8.4 How do I know when I need ACID guarantees?
When there is a high probability that a certain set of users or processes will simultaneously work on the same data .
Sorry for the banality, but a typical example is financial transactions.
When the order in which transactions are executed matters.
Imagine that your company is about to switch from FunnyYellowChat messenger to FunnyRedChat messenger, because FunnyRedChat allows you to send gifs, but FunnyYellowChat cannot. But you are not just changing the messenger - you are migrating your company's correspondence from one messenger to another. You do this because your programmers were too lazy to document programs and processes somewhere centrally, and instead they published everything in different channels in the messenger. Yes, and your salespeople published the details of negotiations and agreements in the same place. In short, the whole life of your company is there, and since no one has time to transfer the whole thing to a service for documentation, and the search for instant messengers works well, you decided instead of clearing the rubble to simply copy all the messages to a new location. The order of the messages is important
By the way, for correspondence in a messenger, the order is generally important, but when two people write something in the same chat at the same time, then in general it is not so important whose message will appear first. So, for this particular scenario, ACID would not be needed.
Another possible example is bioinformatics. I don’t understand this at all, but I assume that order is important when deciphering the human genome. However, I heard that bioinformaticians generally use some of their tools for everything - perhaps they have their own databases.
When you can't give a user or process stale data.
And again - financial transactions. To be honest, I couldn't think of any other example.
When pending transactions are associated with significant costs. Imagine the problems that can arise when a doctor and a nurse both update a patient record and erase each other's changes at the same time, because the database cannot isolate transactions. The healthcare system is another area, besides finance, where ACID guarantees tend to be critical.
8.5 When do I not need ACID?
When users update only some of their private data.
For example, a user leaves comments or sticky notes on a web page. Or edits personal data in a personal account with a provider of any services.
When users do not update data at all, but only supplement with new ones (append).
For example, a running application that saves data on your runs: how much you ran, for what time, route, etc. Each new run is new data, and the old ones are not edited at all.
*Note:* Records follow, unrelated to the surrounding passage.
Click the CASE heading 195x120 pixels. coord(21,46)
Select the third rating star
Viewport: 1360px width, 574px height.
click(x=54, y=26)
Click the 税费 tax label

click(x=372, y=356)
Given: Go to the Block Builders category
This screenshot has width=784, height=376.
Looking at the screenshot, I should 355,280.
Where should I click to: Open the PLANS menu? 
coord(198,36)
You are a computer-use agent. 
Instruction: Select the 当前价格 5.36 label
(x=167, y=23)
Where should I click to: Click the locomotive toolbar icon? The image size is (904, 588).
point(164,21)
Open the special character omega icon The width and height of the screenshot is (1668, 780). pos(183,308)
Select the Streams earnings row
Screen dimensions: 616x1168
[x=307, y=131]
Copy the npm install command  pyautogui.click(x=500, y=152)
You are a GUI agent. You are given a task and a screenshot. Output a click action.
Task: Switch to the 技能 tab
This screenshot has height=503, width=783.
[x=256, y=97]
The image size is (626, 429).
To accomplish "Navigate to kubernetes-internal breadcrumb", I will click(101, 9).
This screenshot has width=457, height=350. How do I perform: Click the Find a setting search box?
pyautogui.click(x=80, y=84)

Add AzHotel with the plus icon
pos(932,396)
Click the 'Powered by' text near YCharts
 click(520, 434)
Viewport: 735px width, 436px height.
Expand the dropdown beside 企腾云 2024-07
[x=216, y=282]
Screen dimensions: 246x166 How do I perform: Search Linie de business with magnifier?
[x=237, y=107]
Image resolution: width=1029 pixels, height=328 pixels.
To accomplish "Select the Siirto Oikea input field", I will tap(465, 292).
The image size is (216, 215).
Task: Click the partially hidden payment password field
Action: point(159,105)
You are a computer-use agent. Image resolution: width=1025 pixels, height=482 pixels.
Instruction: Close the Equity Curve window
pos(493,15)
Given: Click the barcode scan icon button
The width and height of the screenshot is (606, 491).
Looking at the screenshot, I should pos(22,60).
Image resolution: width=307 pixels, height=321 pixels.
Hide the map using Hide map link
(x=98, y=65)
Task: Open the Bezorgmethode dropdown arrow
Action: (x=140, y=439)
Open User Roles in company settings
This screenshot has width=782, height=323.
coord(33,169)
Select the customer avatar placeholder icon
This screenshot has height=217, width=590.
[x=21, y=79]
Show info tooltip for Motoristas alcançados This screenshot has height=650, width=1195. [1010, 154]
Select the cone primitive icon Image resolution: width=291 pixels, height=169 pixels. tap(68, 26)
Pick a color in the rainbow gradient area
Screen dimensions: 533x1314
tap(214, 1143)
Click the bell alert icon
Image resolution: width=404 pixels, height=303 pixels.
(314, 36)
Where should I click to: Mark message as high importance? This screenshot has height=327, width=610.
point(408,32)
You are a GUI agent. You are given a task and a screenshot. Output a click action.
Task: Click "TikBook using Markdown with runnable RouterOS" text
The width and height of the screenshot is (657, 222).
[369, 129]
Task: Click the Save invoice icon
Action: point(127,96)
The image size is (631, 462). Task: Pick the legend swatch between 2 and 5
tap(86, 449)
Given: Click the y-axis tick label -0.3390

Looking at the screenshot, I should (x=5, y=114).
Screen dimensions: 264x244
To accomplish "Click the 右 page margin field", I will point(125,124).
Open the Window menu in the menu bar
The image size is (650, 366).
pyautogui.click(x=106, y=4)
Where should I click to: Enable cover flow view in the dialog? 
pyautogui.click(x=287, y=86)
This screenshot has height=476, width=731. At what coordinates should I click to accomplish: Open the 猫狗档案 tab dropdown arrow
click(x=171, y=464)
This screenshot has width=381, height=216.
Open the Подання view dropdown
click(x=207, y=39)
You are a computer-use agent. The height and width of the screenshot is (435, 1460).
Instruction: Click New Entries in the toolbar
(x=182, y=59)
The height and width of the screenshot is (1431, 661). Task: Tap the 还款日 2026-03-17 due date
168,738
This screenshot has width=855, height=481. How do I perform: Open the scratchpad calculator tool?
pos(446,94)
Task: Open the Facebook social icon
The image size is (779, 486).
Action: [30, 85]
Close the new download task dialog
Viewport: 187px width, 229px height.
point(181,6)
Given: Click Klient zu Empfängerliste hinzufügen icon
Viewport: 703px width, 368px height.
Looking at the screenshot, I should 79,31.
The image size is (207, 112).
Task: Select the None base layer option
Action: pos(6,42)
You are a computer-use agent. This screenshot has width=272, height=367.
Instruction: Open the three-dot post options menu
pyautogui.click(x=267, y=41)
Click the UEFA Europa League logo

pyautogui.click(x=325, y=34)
Perhaps, based on the data, you get analytics - and just NoSQL databases are good for this scenario.
When business logic does not determine the need for a certain order in which transactions are performed.
Probably, for a Youtube blogger who collects donations for the production of new material during the next live broadcast, it is not so important who, when and in what order, threw him money.
When users will stay on the same web page or application window for several seconds or even minutes, and therefore they will somehow see stale data.
Theoretically, these are any online news media, or the same Youtube. Or "Habr". When it doesn’t matter to you that incomplete transactions can be temporarily stored in the system, you can ignore them without any damage.
If you are aggregating data from many sources, and data that is updated at a high frequency - for example, data on the occupancy of parking spaces in a city that changes at least every 5 minutes, then in theory it will not be a big problem for you if at some point the transaction for one of the parking lots will not go through. Although, of course, it depends on what exactly you want to do with this data.